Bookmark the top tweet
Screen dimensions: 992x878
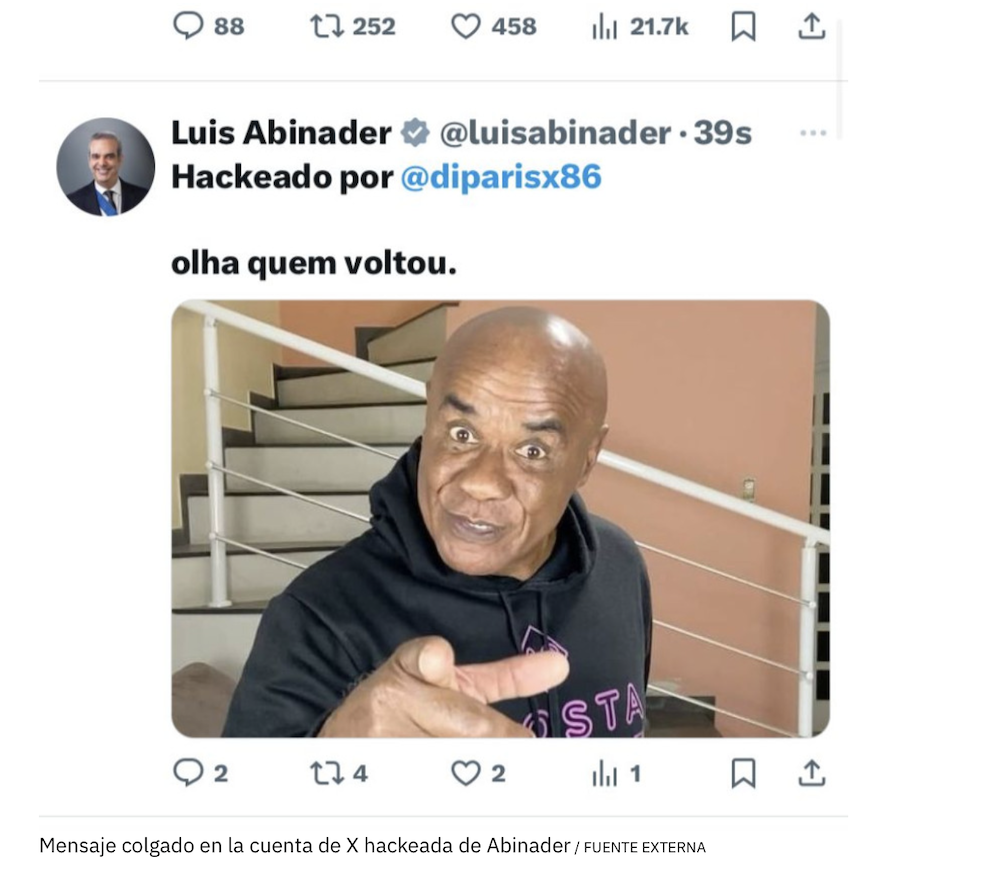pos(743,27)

• • •

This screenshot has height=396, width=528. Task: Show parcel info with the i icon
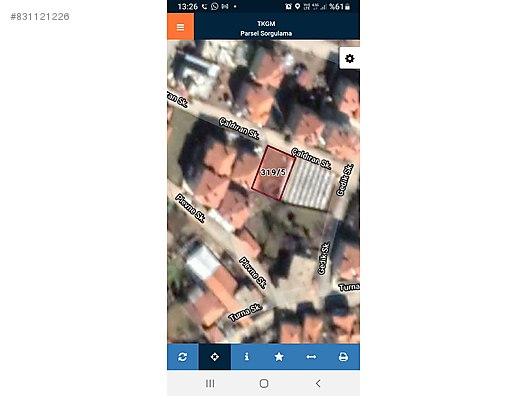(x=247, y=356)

• • •

Return the lines unchanged, beginning at the line that has "This screenshot has" and stopping after the line that has "(x=247, y=356)". Leave the pictures out.

> _Written answer_:
This screenshot has height=396, width=528. Task: Show parcel info with the i icon
(x=247, y=356)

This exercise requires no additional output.